Capa enrolled at Berlin University but couldn’t continue his study amid a collapse of the Hungarian economy. Then, he worked part-time as a darkroom assistant for income for the German photographic agency, Dephot. He entered on a photojournalism career when he published a photograph of Leon Trotsky, an exiled Soviet politician, giving an address in Copenhagen in 1932. Then he moved to Paris where he met and fell in love with Gerta Pohorylle, who later became his companion and professional partner.
He lived in poverty until he changed his name to the more American-sounding name, Robert Capa. Gerta Pohorylle created her own alias Gerda Taro in 1936. Under the aliases, they began to thrive as photojournalists and published their work at prices three times higher than before.
Capa earned reputation for his works during the 1936 -1939 Spanish Civil War. Capa and Taro risked their lives travelling from Madrid and to Segovia to capture the realistic scenes. It was during the war when Capa rose to stardom with the photo of a soldier shot down in Cordoba, Andalusia, now called “The Falling Solder.” However, in 1937, Taro died when she collided with a tank, and Capa was deeply shocked. He published his book “Death in the Making” containing the photo of “The Falling Solder,” paying a tribute to the deceased.
To forget sorrow, he travelled to China where he documented the Sino-Japanese war in 1938. For seven months in China, he abandoned himself to liquor, women and gamble. Then he was in a romantic relationship with “Pinky,” Elaine Justin, then married to another man, while working on “The Battle of Waterloo Road.” He wrote his war memoir “Slightly Out of Focus” after he became an American citizen in 1947.

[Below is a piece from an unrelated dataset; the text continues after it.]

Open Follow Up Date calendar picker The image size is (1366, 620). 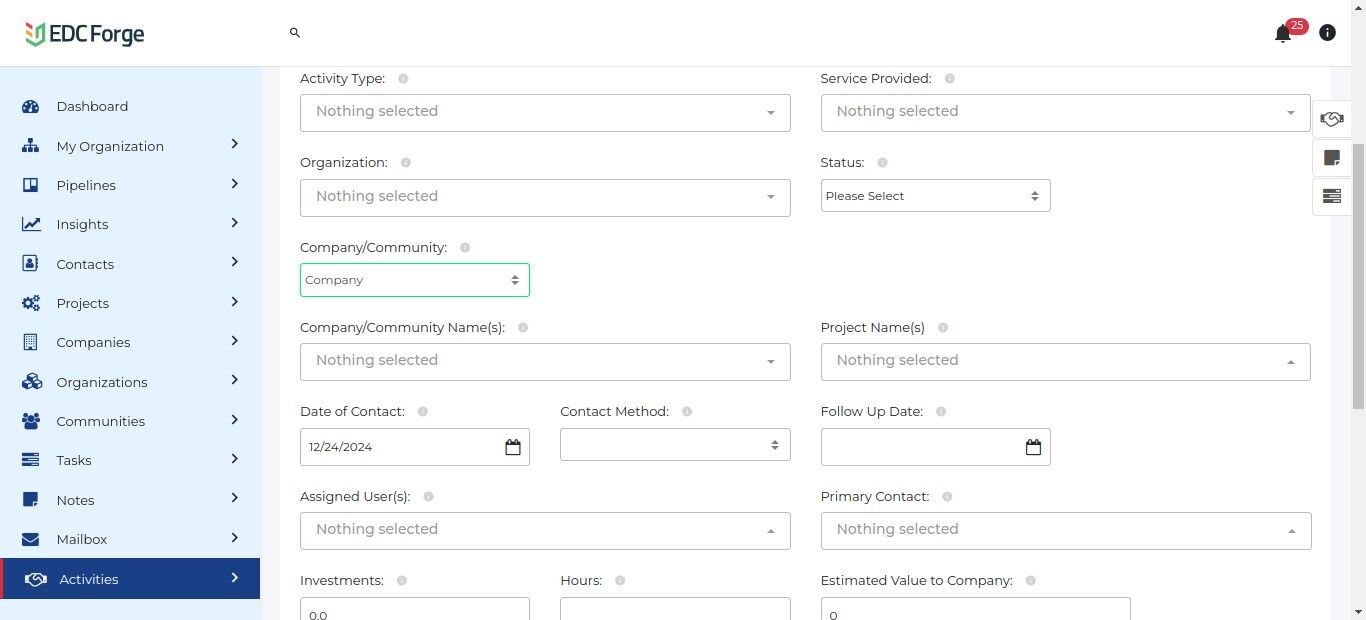[1033, 447]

After World War II ended, Capa became the lover of the actress Ingrid Bergman. She had a dentist husband and a daughter but fell for the charm of Capa who looked just like her father, a Bohemian photographer who died when she was 13. The relationship ended after two years.
In 1947, Capa founded the cooperative venture Magnum Photos in Paris with his colleague photographers. He travelled to Israel to report on the Middle East War. Then Life magazine asked him in 1954 to go on assignment to Vietnam, where the French had been fighting several years in the First Indochina War. Capa accepted the request although he decided not to work in war zones. To photograph the French army advancing against the enemy, he also passed through a dangerous forest area. He then stepped on a land mine and was killed. He was the first American journalist killed during the war in Vietnam.